## TO BE DONE:
Put the lines into a numbered list, starting at the line that contains "Task: Tap the" and running through the last line. Skip blank lines and leave the pictures out.

******************************

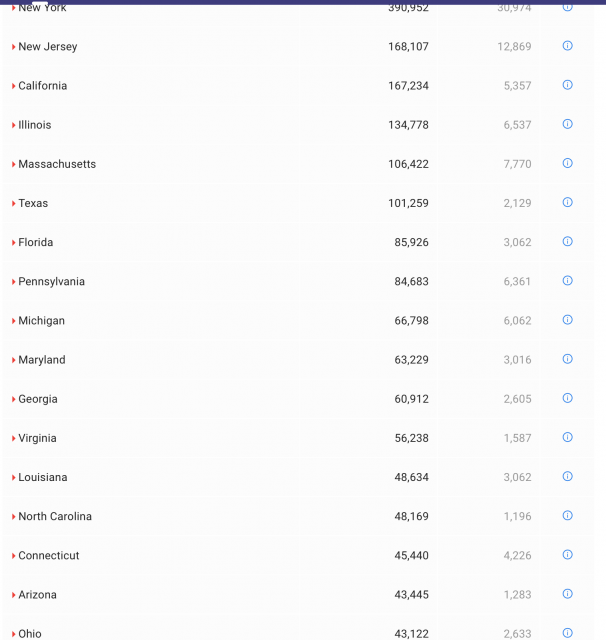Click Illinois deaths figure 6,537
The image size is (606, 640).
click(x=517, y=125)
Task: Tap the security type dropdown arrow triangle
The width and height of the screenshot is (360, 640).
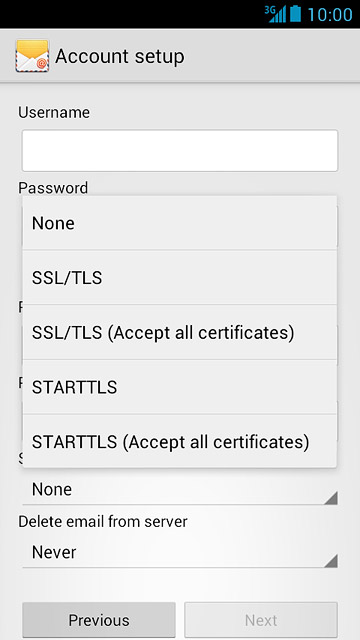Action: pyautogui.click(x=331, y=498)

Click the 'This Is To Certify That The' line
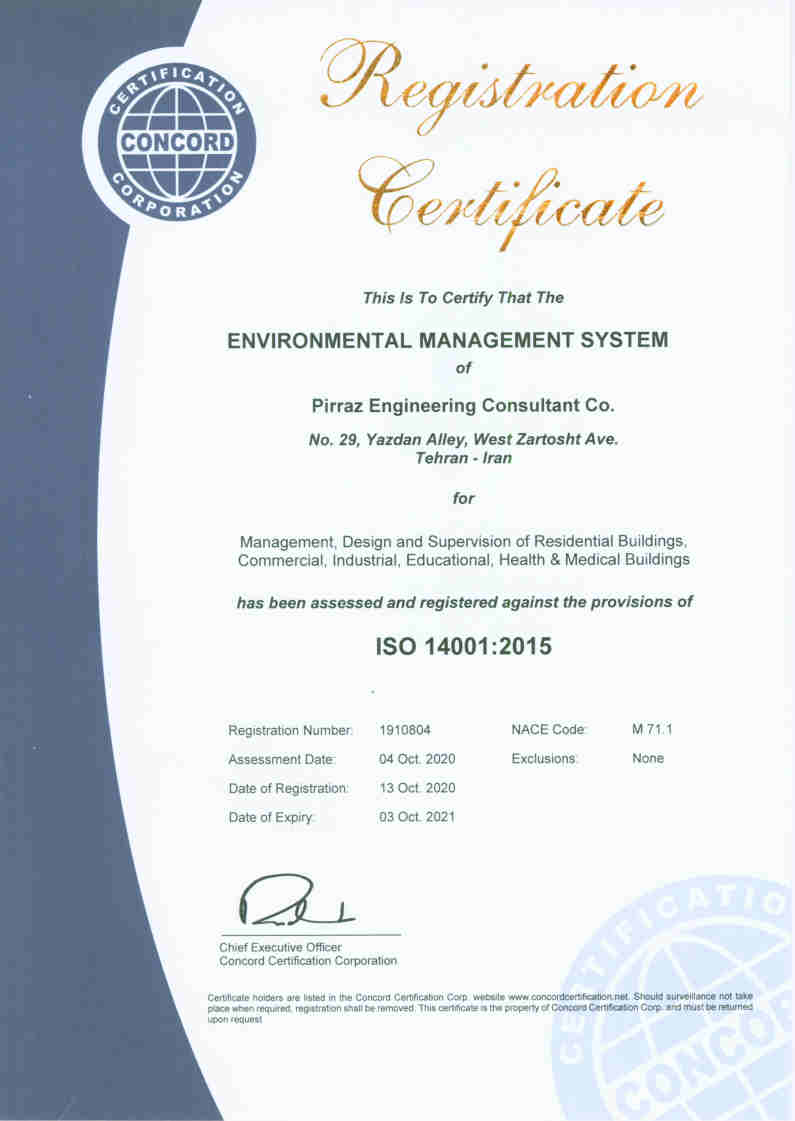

******************************

## EXERCISE OUTPUT:
1. Task: Tap the security type dropdown arrow triangle
2. The width and height of the screenshot is (360, 640).
3. Action: pyautogui.click(x=331, y=498)
4. Click the 'This Is To Certify That The' line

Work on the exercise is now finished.